EXERCISE DIRECTIONS
Please return, with no alterations, the lines below from the very first through the one that contains "[Register] (1131, 1470)".

GIVEN INFORMATION below:

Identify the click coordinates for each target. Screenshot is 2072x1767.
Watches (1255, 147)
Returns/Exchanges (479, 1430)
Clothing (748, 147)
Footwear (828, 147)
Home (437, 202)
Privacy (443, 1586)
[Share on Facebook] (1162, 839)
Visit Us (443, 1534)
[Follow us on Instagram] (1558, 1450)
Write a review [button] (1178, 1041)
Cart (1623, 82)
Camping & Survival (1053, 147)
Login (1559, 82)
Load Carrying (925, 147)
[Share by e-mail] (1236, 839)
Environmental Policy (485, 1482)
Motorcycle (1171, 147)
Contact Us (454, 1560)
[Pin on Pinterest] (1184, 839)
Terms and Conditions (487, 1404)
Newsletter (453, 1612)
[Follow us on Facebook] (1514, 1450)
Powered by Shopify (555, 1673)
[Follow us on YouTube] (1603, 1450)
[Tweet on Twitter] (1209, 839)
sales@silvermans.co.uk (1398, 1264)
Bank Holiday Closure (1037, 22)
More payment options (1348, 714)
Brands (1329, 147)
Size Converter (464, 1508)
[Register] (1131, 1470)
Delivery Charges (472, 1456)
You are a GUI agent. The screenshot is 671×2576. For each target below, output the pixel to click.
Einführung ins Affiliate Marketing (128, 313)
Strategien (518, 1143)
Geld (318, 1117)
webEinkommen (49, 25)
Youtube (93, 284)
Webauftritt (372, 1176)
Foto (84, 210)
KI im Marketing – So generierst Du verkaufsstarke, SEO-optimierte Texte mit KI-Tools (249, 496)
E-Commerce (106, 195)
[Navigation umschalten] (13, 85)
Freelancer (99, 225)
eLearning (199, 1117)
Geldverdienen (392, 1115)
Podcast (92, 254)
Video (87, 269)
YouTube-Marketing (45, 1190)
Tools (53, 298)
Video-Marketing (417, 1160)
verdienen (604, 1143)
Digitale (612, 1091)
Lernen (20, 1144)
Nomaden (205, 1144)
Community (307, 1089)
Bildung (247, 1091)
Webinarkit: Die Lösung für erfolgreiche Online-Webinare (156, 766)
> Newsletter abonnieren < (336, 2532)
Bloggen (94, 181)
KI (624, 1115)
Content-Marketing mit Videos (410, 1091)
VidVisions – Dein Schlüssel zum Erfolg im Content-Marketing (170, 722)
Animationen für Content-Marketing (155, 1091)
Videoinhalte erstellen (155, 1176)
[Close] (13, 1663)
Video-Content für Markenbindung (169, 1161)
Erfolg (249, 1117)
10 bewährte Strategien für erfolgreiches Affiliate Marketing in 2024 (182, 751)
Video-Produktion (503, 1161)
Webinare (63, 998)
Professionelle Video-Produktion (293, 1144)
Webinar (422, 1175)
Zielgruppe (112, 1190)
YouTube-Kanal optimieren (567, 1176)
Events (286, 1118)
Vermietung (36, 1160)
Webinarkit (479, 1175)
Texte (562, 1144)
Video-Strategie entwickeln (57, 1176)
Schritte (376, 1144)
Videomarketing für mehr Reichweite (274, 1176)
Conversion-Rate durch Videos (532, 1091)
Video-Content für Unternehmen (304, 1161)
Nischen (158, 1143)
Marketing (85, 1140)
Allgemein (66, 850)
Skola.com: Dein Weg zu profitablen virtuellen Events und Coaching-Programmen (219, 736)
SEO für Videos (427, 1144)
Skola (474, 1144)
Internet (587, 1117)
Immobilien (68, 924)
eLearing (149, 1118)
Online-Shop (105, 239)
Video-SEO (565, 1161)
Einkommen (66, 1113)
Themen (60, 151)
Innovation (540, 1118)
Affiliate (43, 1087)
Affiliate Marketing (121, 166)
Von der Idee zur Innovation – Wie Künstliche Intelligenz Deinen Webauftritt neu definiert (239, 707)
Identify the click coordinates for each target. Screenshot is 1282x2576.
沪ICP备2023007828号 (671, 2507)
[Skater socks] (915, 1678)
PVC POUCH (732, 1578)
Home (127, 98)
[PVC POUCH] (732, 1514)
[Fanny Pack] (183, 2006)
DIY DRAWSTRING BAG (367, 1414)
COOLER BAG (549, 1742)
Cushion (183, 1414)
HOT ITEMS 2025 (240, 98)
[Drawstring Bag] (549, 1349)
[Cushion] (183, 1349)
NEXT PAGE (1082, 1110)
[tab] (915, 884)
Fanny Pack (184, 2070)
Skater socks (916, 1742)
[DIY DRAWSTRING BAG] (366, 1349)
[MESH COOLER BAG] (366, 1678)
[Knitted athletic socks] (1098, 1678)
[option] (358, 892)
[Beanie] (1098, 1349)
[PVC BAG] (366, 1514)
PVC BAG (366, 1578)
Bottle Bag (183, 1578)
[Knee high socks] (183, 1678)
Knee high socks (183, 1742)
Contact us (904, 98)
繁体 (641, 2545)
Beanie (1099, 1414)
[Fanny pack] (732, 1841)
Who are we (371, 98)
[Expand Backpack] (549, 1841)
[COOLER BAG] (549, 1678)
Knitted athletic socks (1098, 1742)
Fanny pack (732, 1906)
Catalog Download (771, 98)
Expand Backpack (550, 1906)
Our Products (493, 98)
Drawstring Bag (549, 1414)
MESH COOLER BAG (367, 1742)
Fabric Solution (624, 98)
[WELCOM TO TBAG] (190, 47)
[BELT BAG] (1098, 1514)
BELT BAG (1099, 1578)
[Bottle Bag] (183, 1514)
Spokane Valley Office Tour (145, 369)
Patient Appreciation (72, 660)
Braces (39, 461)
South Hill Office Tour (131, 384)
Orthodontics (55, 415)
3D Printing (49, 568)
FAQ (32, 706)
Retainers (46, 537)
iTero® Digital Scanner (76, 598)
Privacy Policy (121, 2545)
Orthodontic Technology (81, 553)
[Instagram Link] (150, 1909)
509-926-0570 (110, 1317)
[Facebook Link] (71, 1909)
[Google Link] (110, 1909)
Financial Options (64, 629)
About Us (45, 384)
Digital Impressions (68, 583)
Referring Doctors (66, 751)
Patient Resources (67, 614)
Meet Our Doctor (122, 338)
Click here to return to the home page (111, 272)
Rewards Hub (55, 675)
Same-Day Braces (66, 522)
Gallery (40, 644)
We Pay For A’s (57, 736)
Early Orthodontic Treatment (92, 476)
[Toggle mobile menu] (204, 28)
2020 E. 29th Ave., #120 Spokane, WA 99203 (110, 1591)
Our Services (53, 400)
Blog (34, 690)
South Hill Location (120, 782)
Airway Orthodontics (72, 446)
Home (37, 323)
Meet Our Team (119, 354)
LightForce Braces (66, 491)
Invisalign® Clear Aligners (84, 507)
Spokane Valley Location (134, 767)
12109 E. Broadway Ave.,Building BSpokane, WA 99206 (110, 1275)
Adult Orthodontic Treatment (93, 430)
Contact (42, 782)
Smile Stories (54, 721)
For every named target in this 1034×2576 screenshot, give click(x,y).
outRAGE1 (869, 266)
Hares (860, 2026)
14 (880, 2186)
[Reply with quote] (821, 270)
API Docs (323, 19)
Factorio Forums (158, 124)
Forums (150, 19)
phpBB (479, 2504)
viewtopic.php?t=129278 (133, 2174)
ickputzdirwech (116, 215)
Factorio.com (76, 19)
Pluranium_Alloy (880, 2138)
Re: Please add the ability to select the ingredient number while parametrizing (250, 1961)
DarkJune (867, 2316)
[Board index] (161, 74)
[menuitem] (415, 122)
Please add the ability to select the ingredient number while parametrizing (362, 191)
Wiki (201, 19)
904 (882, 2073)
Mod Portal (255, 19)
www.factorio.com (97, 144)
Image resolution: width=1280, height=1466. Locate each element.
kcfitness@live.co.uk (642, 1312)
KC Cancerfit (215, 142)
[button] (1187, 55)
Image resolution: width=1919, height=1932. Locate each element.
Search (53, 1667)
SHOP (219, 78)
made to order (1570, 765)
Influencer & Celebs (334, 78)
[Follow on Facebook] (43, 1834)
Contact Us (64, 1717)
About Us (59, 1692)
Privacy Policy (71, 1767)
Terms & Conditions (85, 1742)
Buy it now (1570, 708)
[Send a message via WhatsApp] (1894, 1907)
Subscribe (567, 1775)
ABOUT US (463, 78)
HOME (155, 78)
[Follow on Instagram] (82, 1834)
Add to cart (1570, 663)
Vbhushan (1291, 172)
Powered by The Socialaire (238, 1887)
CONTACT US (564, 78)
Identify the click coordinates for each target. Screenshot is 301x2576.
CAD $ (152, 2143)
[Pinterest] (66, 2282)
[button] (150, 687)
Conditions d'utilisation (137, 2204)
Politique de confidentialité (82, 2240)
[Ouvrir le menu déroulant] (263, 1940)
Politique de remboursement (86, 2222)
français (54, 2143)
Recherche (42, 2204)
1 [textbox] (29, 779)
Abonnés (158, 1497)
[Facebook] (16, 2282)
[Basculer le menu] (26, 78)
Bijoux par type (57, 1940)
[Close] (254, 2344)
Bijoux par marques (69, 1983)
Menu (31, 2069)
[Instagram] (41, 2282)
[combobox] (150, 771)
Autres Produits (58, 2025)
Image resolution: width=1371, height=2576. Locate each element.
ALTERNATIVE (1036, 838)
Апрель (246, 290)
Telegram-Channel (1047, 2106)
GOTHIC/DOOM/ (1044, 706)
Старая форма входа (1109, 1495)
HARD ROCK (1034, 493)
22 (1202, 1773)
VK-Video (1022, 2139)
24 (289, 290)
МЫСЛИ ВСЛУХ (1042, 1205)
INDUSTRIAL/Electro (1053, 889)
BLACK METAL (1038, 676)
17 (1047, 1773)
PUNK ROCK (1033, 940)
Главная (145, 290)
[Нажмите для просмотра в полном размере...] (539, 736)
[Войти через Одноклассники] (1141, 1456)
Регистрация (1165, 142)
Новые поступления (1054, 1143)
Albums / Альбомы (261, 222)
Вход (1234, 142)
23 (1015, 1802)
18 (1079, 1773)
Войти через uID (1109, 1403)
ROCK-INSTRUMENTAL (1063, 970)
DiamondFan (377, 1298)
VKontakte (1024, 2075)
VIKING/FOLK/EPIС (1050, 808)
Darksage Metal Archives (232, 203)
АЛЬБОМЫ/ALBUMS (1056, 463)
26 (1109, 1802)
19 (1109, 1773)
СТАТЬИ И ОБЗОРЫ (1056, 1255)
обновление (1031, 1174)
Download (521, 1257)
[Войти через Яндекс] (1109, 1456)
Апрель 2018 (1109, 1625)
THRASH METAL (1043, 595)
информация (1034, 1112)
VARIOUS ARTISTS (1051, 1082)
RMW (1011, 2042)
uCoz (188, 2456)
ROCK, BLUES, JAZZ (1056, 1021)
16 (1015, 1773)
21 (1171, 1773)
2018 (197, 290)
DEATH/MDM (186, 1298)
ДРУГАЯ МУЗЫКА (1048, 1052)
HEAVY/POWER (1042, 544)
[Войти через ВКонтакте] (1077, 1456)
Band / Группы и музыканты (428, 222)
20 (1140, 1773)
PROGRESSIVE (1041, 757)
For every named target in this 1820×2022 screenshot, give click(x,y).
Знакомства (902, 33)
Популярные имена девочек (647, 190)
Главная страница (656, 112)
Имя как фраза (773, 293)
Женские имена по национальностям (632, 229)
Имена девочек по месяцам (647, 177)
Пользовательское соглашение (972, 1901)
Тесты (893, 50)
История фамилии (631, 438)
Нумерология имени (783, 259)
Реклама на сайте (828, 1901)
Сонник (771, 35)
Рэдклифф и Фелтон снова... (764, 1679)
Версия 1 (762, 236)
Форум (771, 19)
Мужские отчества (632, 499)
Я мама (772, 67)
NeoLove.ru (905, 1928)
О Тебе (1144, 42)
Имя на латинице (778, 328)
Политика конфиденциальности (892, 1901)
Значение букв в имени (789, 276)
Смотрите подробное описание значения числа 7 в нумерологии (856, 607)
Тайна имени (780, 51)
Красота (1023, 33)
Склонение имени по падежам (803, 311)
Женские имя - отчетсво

End of GIVEN INFORMATION.

RESPONSE TO THE TASK
Identify the click coordinates for each target. Screenshot is 2072x1767.
Watches (1255, 147)
Returns/Exchanges (479, 1430)
Clothing (748, 147)
Footwear (828, 147)
Home (437, 202)
Privacy (443, 1586)
[Share on Facebook] (1162, 839)
Visit Us (443, 1534)
[Follow us on Instagram] (1558, 1450)
Write a review [button] (1178, 1041)
Cart (1623, 82)
Camping & Survival (1053, 147)
Login (1559, 82)
Load Carrying (925, 147)
[Share by e-mail] (1236, 839)
Environmental Policy (485, 1482)
Motorcycle (1171, 147)
Contact Us (454, 1560)
[Pin on Pinterest] (1184, 839)
Terms and Conditions (487, 1404)
Newsletter (453, 1612)
[Follow us on Facebook] (1514, 1450)
Powered by Shopify (555, 1673)
[Follow us on YouTube] (1603, 1450)
[Tweet on Twitter] (1209, 839)
sales@silvermans.co.uk (1398, 1264)
Bank Holiday Closure (1037, 22)
More payment options (1348, 714)
Brands (1329, 147)
Size Converter (464, 1508)
[Register] (1131, 1470)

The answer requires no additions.